For those of us who have had storms in life that involved losing a child, we long for the days when we will see the sun again. And sometimes those days of sun overlap a few drops of rain, creating a rainbow. There's a term in the "baby loss" community for a pregnancy that happens after a loss... that baby is called a rainbow baby. Because as Dolly Parton said, you can't have a rainbow without a little rain. So with much joy, caution, anxiousness, love and excitement, Sean and I are expecting our rainbow baby. I am about 11 or 12 weeks along (my ultrasounds have been a few days off, so somewhere in between there), due the first week of May. I've known for about 6
weeks, and have tried to keep it quiet for fear of what might happen. But the more I thought about it, the more I realized that regardless of what happens, this baby is still my baby. And I want the world to know that he or she exists! So... I guess that's why I'm letting the cat out of the bag on this one (when I told myself I'd wait until much later to tell the world). Of course we are scared, but I am trying to focus on the same truths I did with Whitney... God is forming this little one... perfectly, according to his plan, so that s/he can do great works for Him! His eyes can see his/her unformed body, and all the days of his/her life have already been written before one of them has ever come to pass. When I realize that, how can I worry? There is no fear in love, and I know that the Lord loves all His children. He has compassion on ALL he has made... including this little one he is still knitting together.
Don't worry.... this blog isn't going to become a baby blog. Because I know all too well that though some of you may really want to be happy for us, the pain of your loss is still too fresh. I know that. I get it.
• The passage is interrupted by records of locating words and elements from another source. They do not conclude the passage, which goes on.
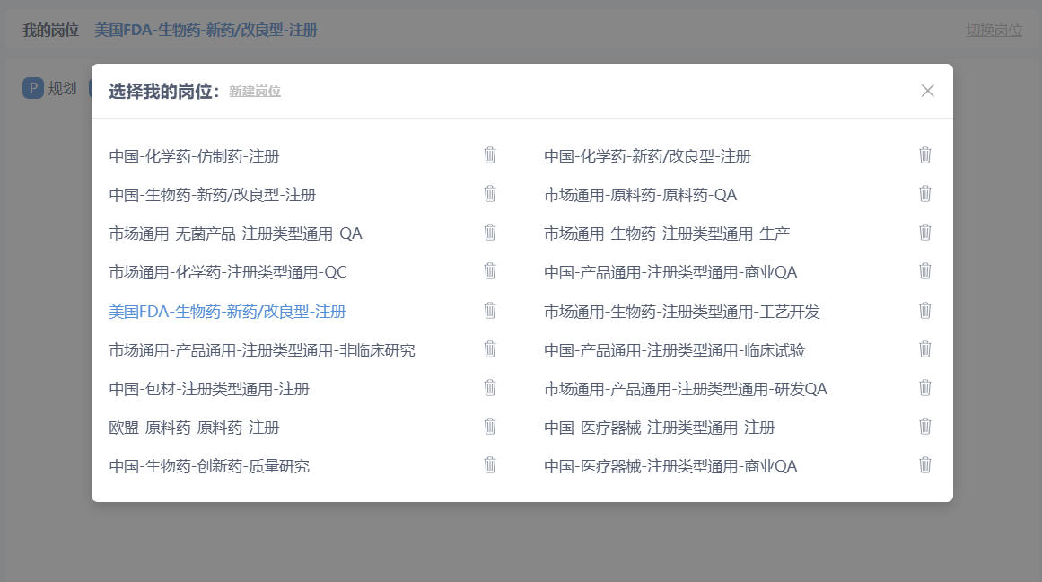
Task: Delete the 美国FDA-生物药-新药/改良型-注册 entry
Action: (x=490, y=311)
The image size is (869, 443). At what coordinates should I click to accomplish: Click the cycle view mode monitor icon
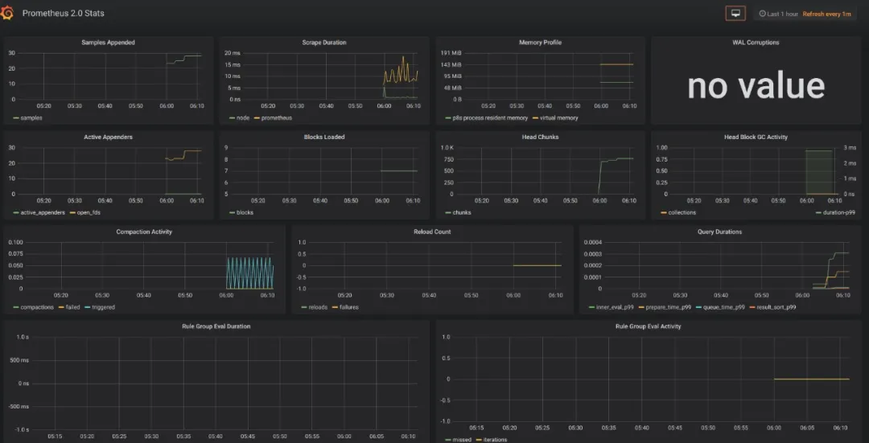735,14
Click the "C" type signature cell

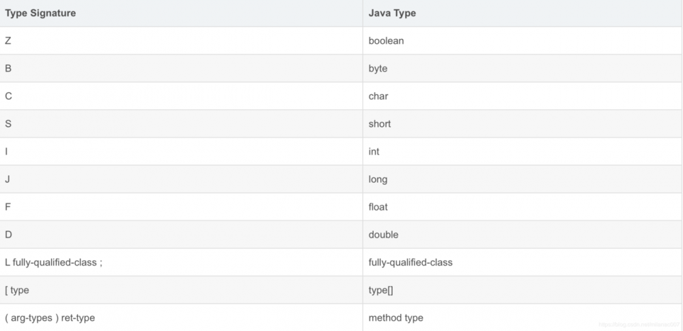click(x=8, y=96)
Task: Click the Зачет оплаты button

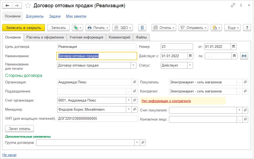Action: pyautogui.click(x=20, y=129)
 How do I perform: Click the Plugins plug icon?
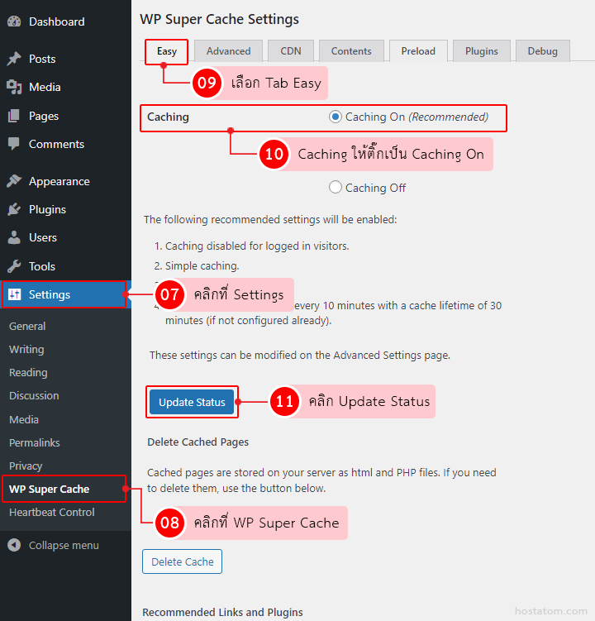14,209
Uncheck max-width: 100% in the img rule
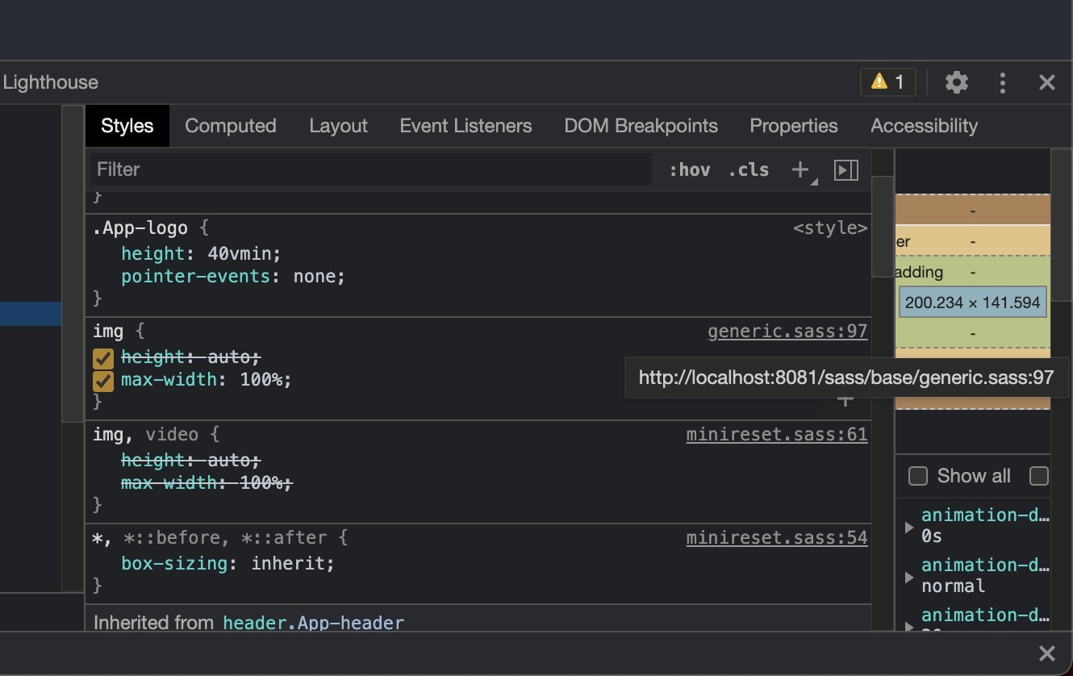Image resolution: width=1073 pixels, height=676 pixels. tap(102, 380)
I'm not upset. So I just want you to know that this will still be a safe place; no posts on pregnancy updates every week. I promise. I am going to start writing to my rainbow and may share that, but I also may keep it private. I haven't decided yet. If I choose to share, I'll let you know.
Whew... that was a long one. 1300+ words. I haven't written that much since Ozark! (OK, not true.) While there may be a few uncertainties right now (Where will our baby be born? Will s/he be ok? Where will we live? How will we move our cats across the country??? When/where will we find new jobs?), they are nothing more than a few welcomed sprinkles. We are choosing to dance in this rain, and keep our eyes focused on the Son, the bringer of peace and new life. We'd love your prayers, and would love to pray for you too, as I know we're not the only ones experiencing some clouds right now. Love you all.
Oh... and just for fun (and because I LOVE the ladies I work with, especially Kelli who gave me an ultrasound today) I thought I'd share some video with you. :)
Somewhere over the rainbow, skies are blue, and the dreams that you dare to dream really do come true.